* [TÂCHES]
a) D'après le texte sur les parties de blitz entre Beth et Benny, de quelle partie réelle la deuxième partie est-elle issue ?
b) Rédigez la suite du texte sur les parties de blitz entre Beth et Benny, en enchaînant directement après sa dernière phrase.

* [TEXTE À LIRE]
####
Au championnat, Beth n’a aucun problème à battre ses adversaires les uns après les autres. Malheureusement, nous ne voyons aucune partie jusqu’à ce que Beth rencontre Benny dans un bar. Il l’invite à jouer quelques parties en cadence blitz.
Leur première partie de blitz est tirée de la partie jouée en 2004 entre les grands maîtres Predrag Nikolic et Vassili Ivantchouk. Benny s’impose après un sacrifice de qualité suivi d’une fourchette royale de cavalier (entre le roi et la dame de Beth).
La deuxième partie est issue d’une partie jouée en 2004 entre les grands maîtres russes Vladimir Kramnik et Aleksandr Morozevitch. La partie est extrêmement complexe avec un sacrifice de cavalier au 13ème coup dès la sortie de l’ouverture. Benny met une pression tactique énorme sur Beth et la contraint à l’abandon.
La troisième partie de blitz reproduit la partie jouée en 2005 entre les grands maîtres allemands David Baramidze et Alexander Graf. Beth abandonne dans une position passive sans espoir avec une qualité en moins.
Finalement, les deux maîtres des échecs joue un quatrième et dernier blitz. Benny bat Beth une fois de plus en déviant sa tour de la dernière rangée, suivi immédiatement d’un mat.
Le jour suivant, Beth et Benny joue l’un contre l’autre au championnat des États-Unis, mais la partie n’est pas montrée.
####
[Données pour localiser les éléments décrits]
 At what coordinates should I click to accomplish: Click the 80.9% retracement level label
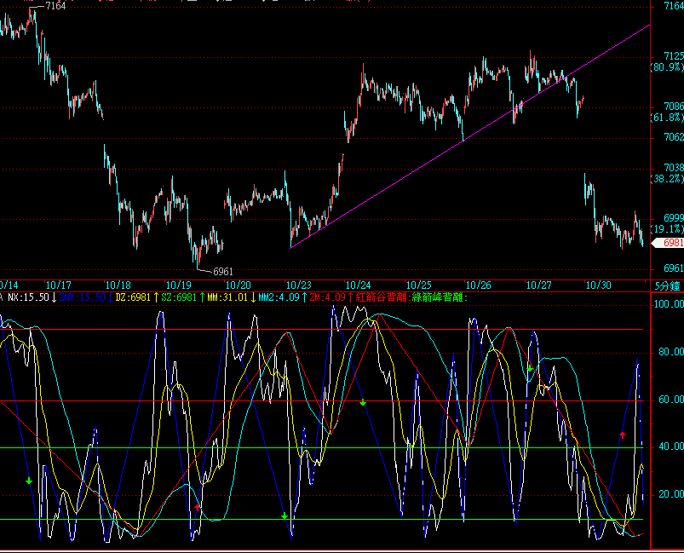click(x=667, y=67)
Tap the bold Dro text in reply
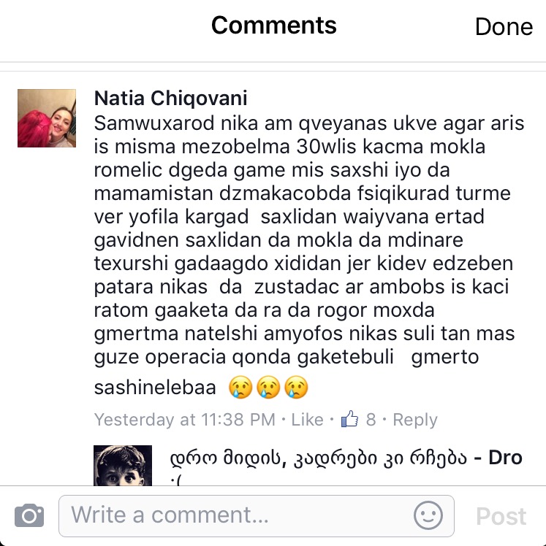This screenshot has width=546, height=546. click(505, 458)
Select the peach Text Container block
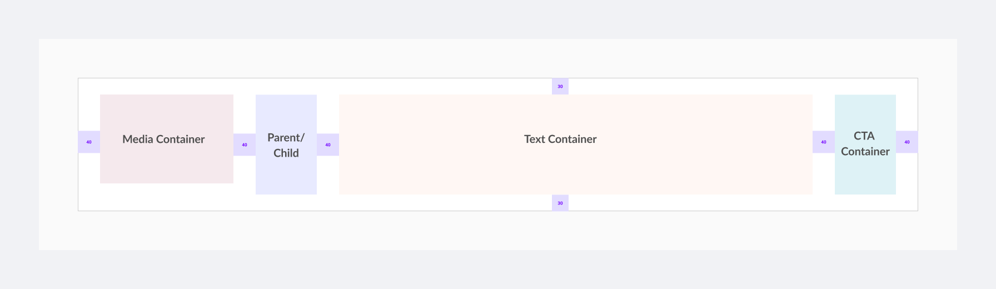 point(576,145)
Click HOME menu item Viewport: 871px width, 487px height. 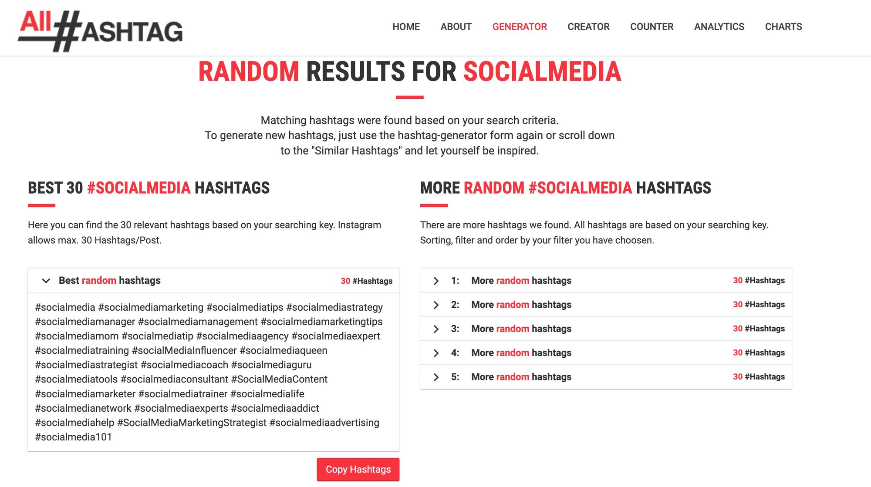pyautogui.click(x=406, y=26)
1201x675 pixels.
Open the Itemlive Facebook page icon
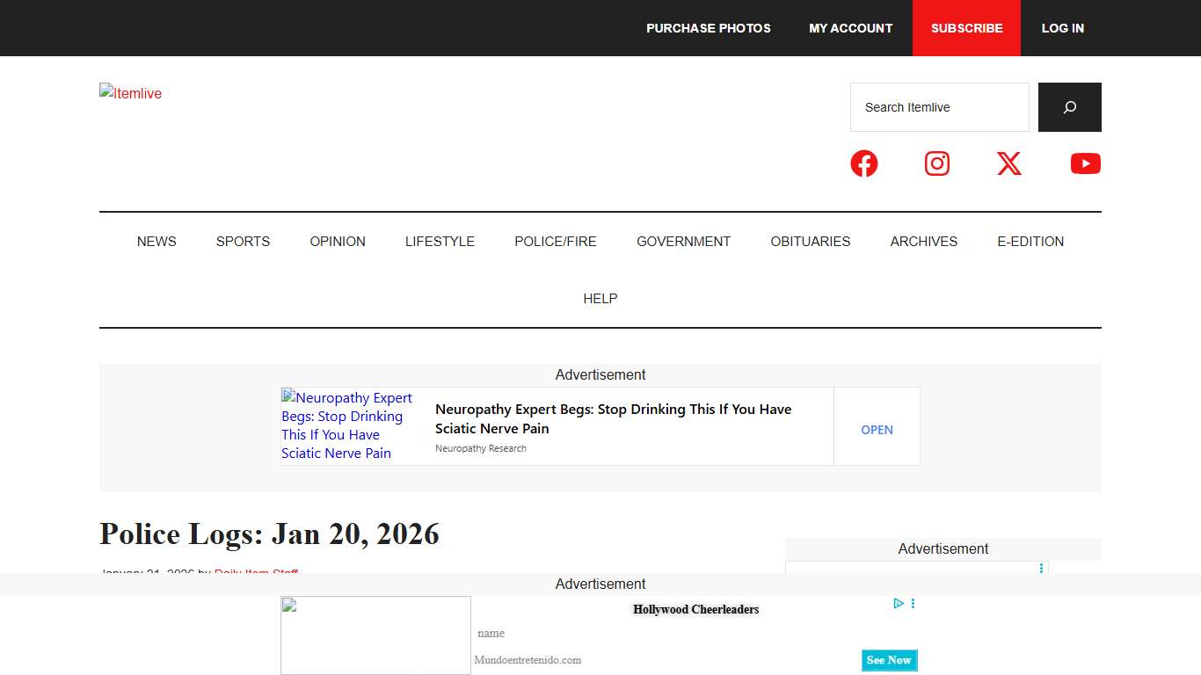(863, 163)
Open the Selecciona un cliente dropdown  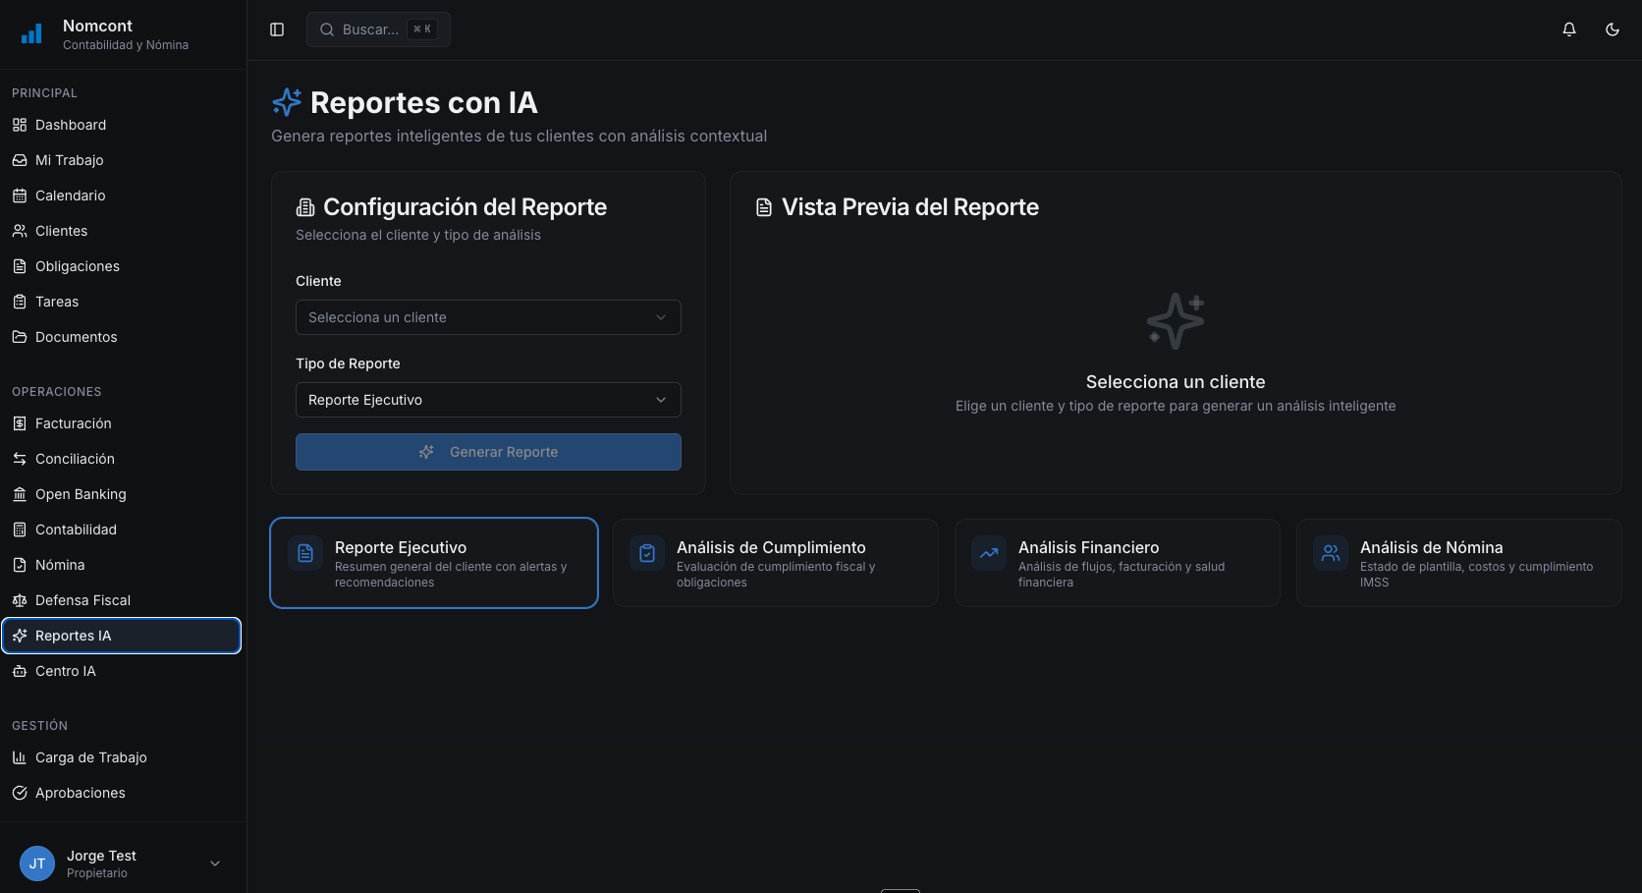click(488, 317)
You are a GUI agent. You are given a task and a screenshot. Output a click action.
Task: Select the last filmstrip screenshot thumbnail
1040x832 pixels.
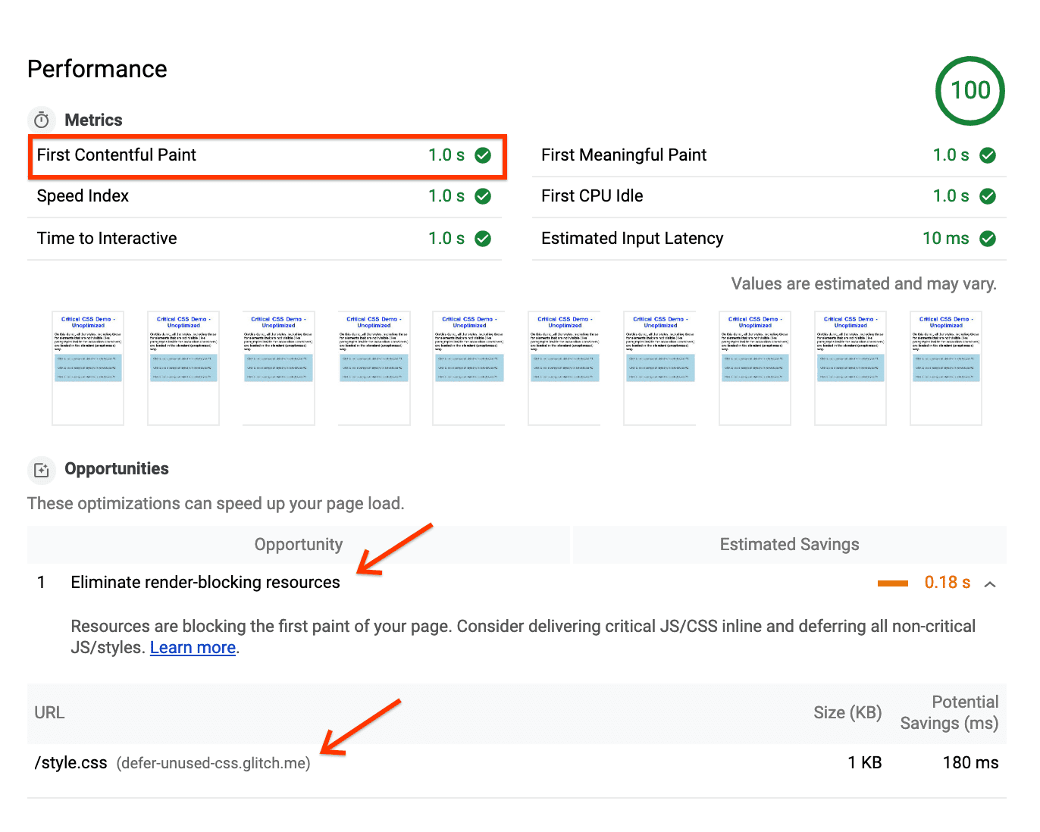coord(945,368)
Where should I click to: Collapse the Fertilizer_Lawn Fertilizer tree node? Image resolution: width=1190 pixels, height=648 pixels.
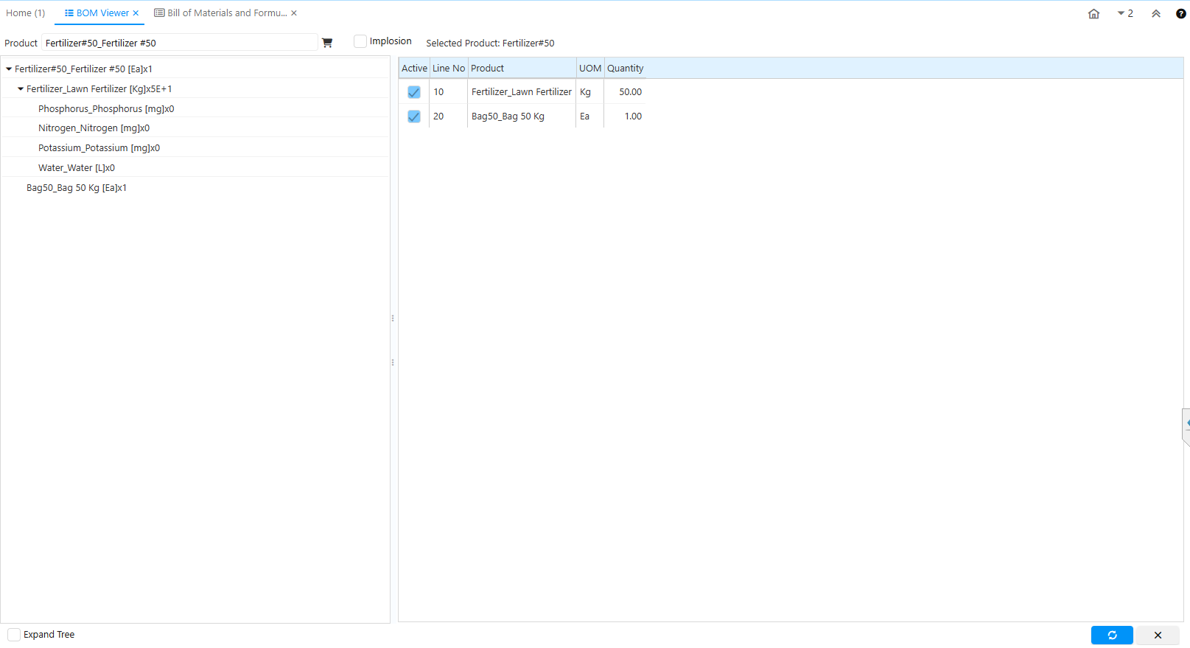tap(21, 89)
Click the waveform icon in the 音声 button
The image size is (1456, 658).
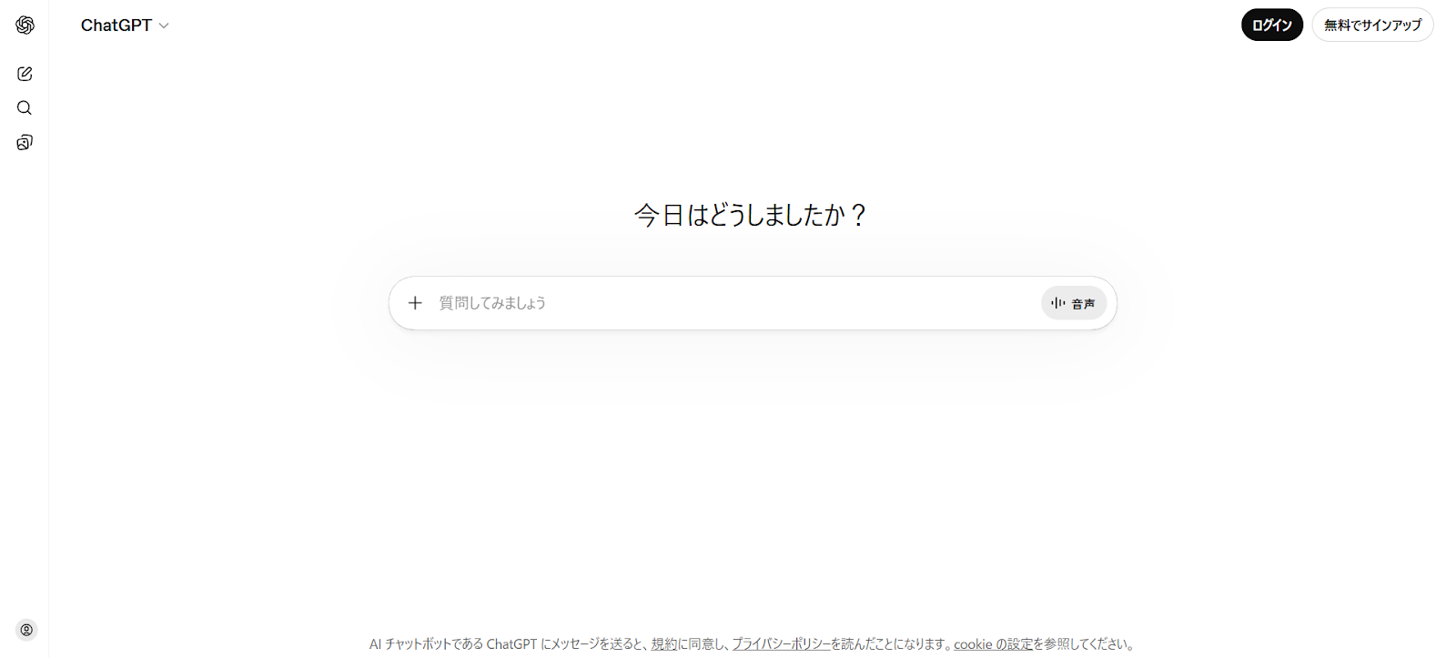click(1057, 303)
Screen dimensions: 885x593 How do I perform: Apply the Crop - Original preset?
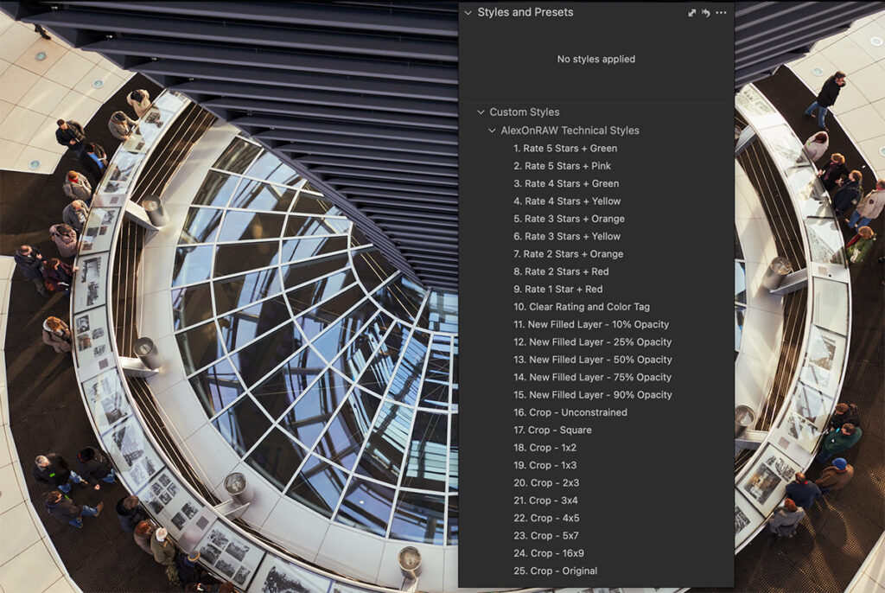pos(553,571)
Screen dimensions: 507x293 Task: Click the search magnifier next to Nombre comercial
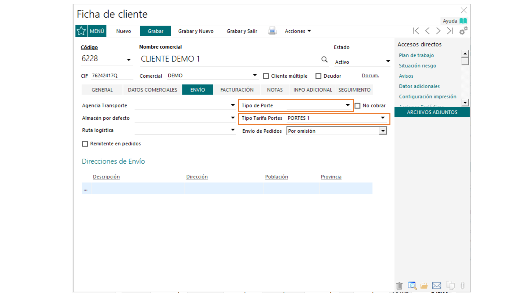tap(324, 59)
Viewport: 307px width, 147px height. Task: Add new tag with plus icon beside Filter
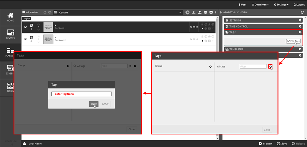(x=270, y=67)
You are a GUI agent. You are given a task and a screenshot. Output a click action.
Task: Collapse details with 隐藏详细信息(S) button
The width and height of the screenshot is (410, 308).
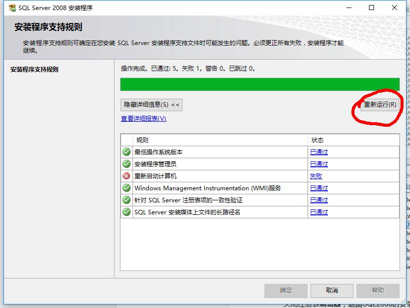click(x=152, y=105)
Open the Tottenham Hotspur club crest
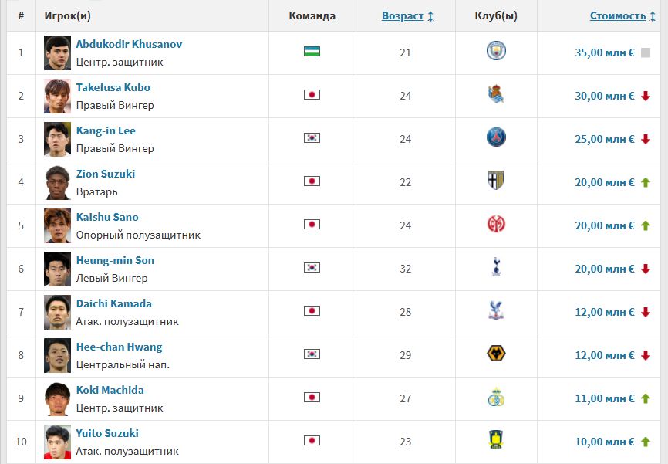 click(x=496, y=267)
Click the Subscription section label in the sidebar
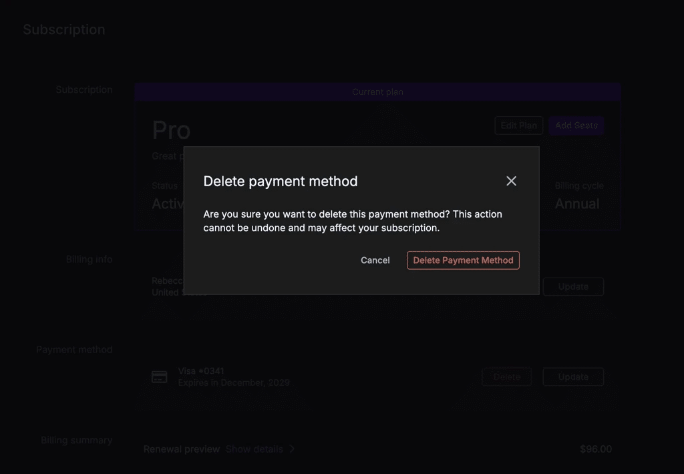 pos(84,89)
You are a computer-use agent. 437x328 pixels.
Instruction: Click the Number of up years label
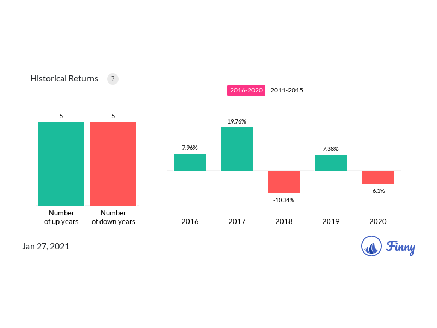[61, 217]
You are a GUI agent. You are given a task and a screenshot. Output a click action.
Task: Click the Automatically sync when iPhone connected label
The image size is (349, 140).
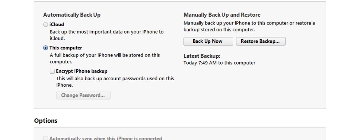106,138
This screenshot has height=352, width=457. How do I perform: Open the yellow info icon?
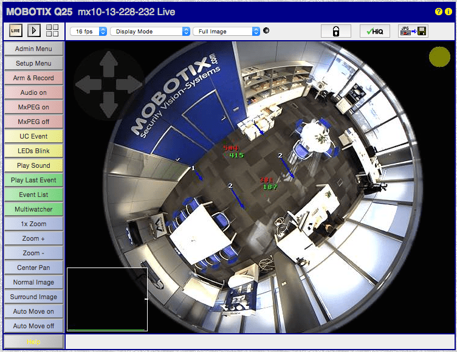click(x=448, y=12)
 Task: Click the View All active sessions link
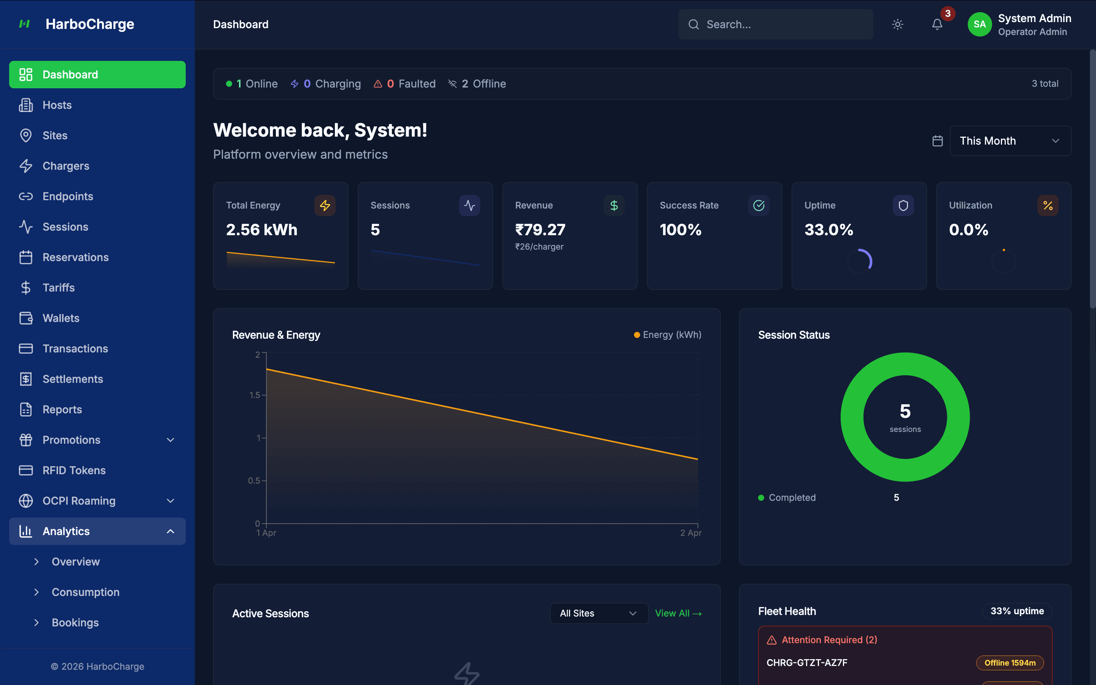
####
* [RÉPONSES DANS L'ORDRE]
a) D'une partie jouée en 2004 entre les grands maîtres russes Vladimir Kramnik et Aleksandr Morozevitch.

b)
Épisode 6 : Ajournement
Beth s’entraîne avec Benny à New York puis part participer à un tournoi d’échecs à Paris où elle affrontera Borgov à nouveau.
Une des positions notables de cet épisode vient d’une scène où un des amis de Benny montre à Beth un problème d’échecs. Après l’avoir regardé à peine quelques secondes, Beth trouve immédiatement la solution.
Cette nuit-là, Benny propose à Beth de jouer en simultanée et en blitz contre lui et ses deux amis. Beth est bien mieux préparée cette fois-ci et elle les bat à de multiple reprises. C’est lors de cette simultanée que Beth rejoue contre Benny la partie mondialement célèbre de l’Opéra… même si il est difficile de croire que le grand maître Benny ait joué aussi mal que les deux amateurs contre lesquels Morphy joua à l’opéra de Paris en 1858 !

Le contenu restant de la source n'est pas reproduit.